**Dataset extract**.

━━━━━━━━━━━━━━━━━━━━━━━━━━━━━━

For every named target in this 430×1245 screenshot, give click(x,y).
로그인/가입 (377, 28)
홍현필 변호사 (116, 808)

━━━━━━━━━━━━━━━━━━━━━━━━━━━━━━

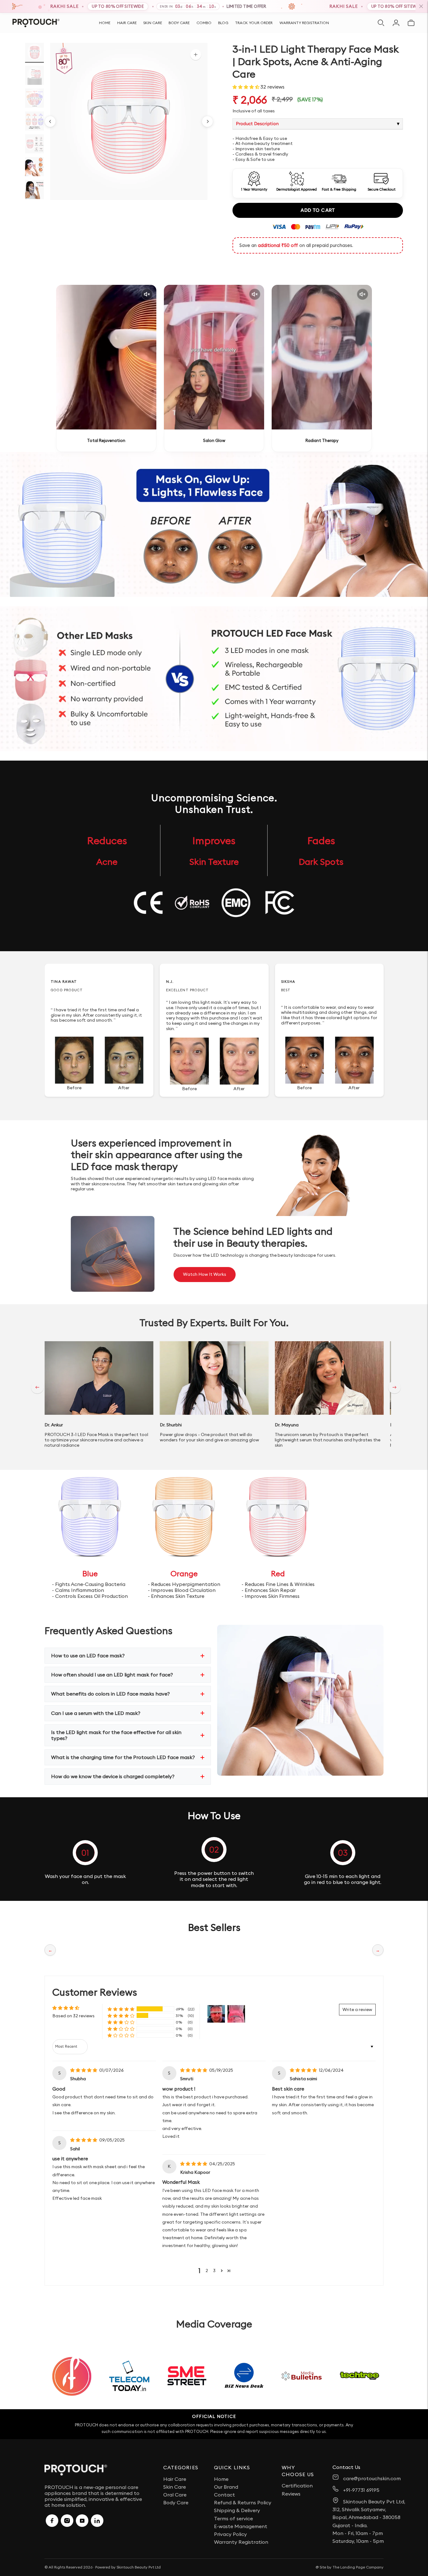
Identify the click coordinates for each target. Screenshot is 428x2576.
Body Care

━━━━━━━━━━━━━━━━━━━━━━━━━━━━━━

**Work instructions**. Reproduce, character for character, only the lines of the preceding data that start at the line with "For every named" and end at the line with "홍현필 변호사 (116, 808)", both included.

**Output**.
For every named target in this 430×1245 screenshot, give click(x,y).
로그인/가입 (377, 28)
홍현필 변호사 (116, 808)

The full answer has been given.